The GADEM model accounts for both continuum bremsstrahlung emission and contributions from emission lines, which can play a significant role in the spectra of low-temperature IGrM (Lovisari et al. 2021). For low-mass groups and those considered in this analysis, the contribution from emission lines is significant up to log(M₅₀₀/M_⊙)≈14.0. Figure 5 shows the average fraction of flux originating from continuum emission relative to the total emission. To estimate the continuum contribution, we calculated the total flux using the GADEM model with all parameters fixed to the best-fit values, except for the metal abundance, which was set to zero to remove the emission lines. As expected, the emission from low-mass groups is dominated by line emission (about 70%) below T_X = 1 keV, while for clusters the emission becomes increasingly dominated by the continuum, reaching 80–90% above T_X = 2 keV, where it saturates.

Fig. 5. Fraction of flux originating from the continuum-only spectrum relative to the total flux in the spectrum, as a function of temperature. The comparison shows that the contribution of emission lines to the spectrum is significant at low-temperatures. The assumed metallicity is 0.3 solar.

Since all groups contaminated by detected point sources were excluded from the analysis, our stacked spectra did not suffer from emission due to bright AGNs. The contribution of the cosmic X-ray background due to unresolved AGNs should have been accounted for by accurate subtraction of the background component. Nevertheless, the primary contribution of unresolved low-luminosity AGNs likely originates from the central or satellite galaxies of the group sample and may contribute to the source’s X-ray emission, potentially contaminating the average emission in the stacked spectrum. After testing the level and spectral shape of the possible AGN component in the eROSITA mock observation, we decided against including an AGN component in the model, since adding an extra component would introduce an additional source of uncertainty without a clear improvement in the temperature estimates (see Section 6.1 for a detailed discussion).

To estimate the hydrogen column density along the line of sight for each source, we used the NH tool from the FTOOLS⁶ software (Blackburn et al. 1999). The derived values correspond to the 2D HI4PI map, a full-sky HI survey by the HI4PI collaboration (HI4PI Collaboration 2016). To account for the molecular hydrogen component, we applied the relation between H₂ and HI from Willingale et al. (2013). Additionally, we neglected the impact of self-absorption, as the sample is located at Galactic latitudes l > 20° (HI4PI Collaboration 2016; Gibson et al. 2005).

▸ Task to carry out: Could you extract, word for word, the part of the galaxy-group X-ray excerpt that begins at the words "Fig. 5. Fraction" and stops after "is 0.3 solar."?

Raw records
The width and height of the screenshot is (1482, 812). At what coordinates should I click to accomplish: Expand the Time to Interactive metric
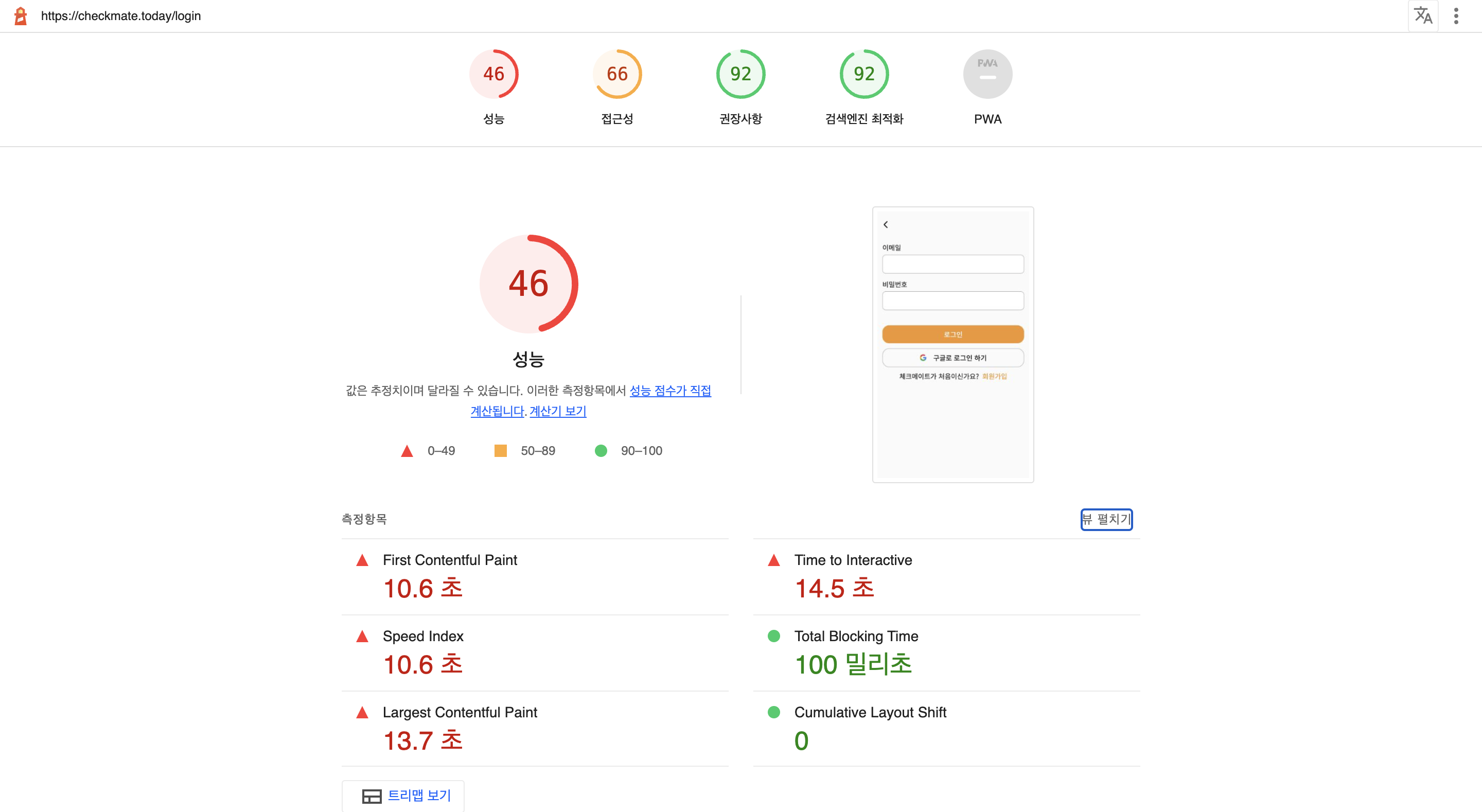tap(853, 560)
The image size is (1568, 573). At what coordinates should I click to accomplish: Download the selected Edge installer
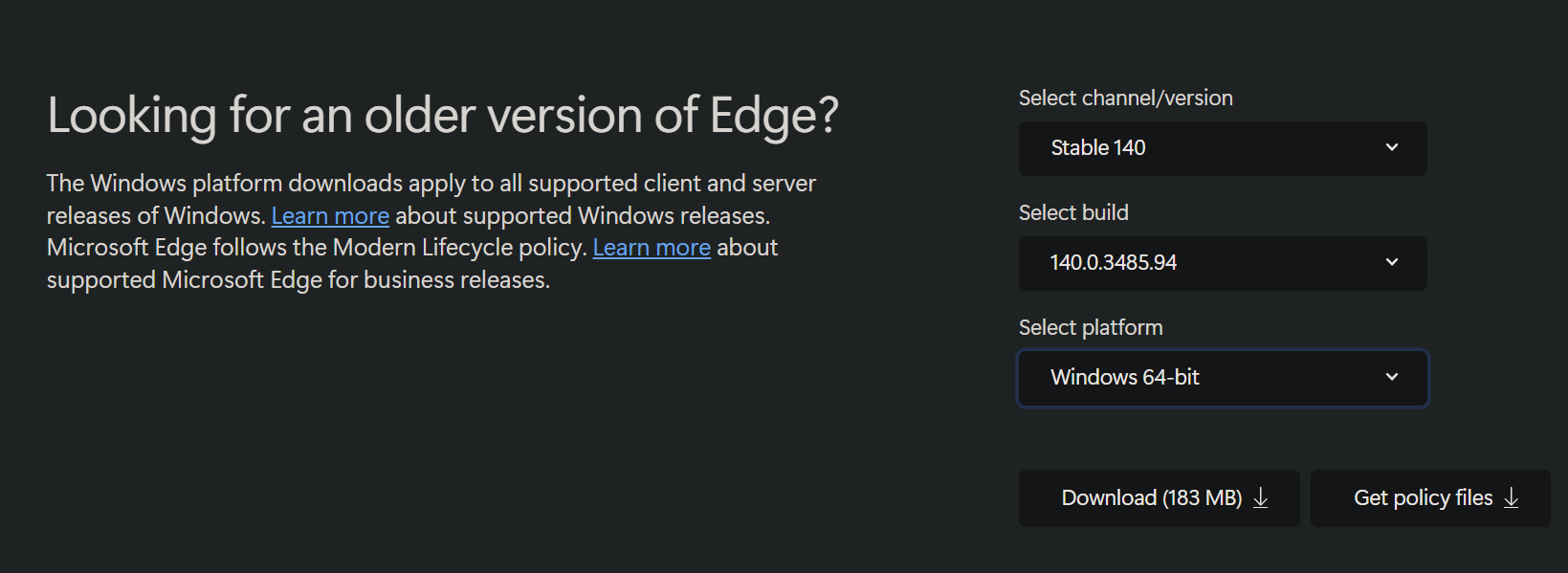click(1159, 498)

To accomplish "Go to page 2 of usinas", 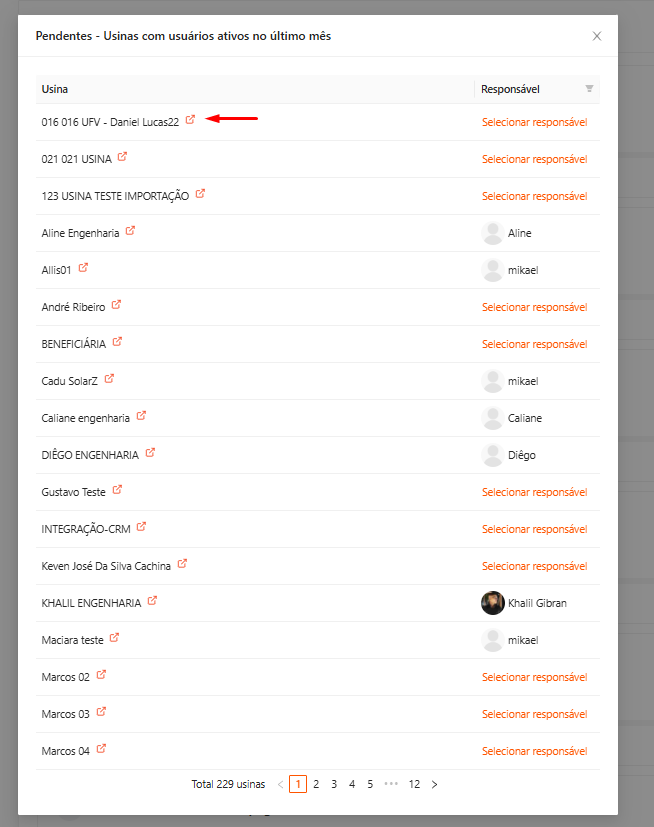I will tap(316, 784).
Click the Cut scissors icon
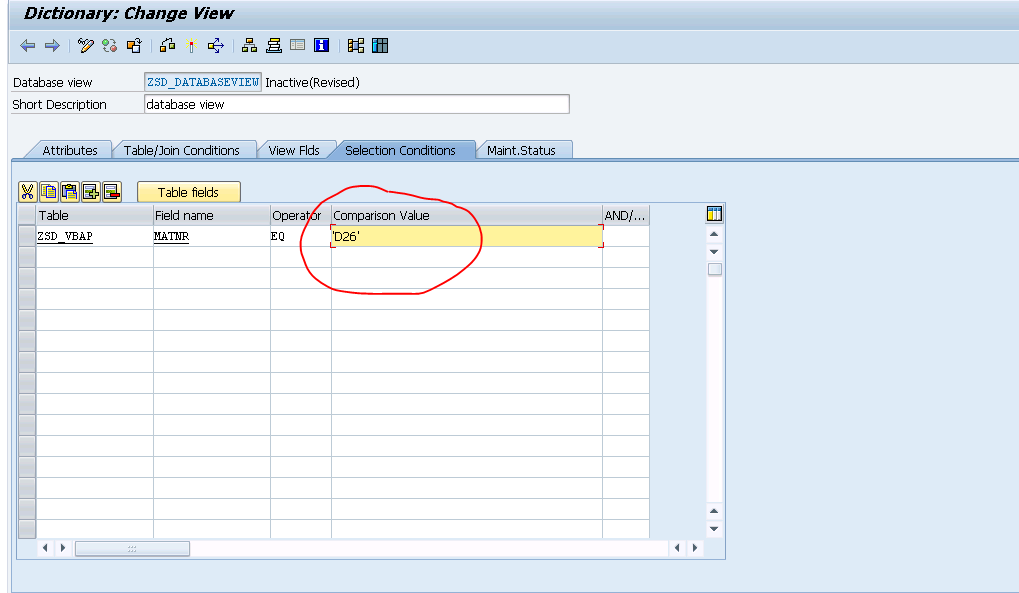The width and height of the screenshot is (1019, 593). pos(27,192)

▸ Answer to this task:
Fig. 5. Fraction of flux originating from the continuum-only spectrum relative to the total flux in the spectrum, as a function of temperature. The comparison shows that the contribution of emission lines to the spectrum is significant at low-temperatures. The assumed metallicity is 0.3 solar.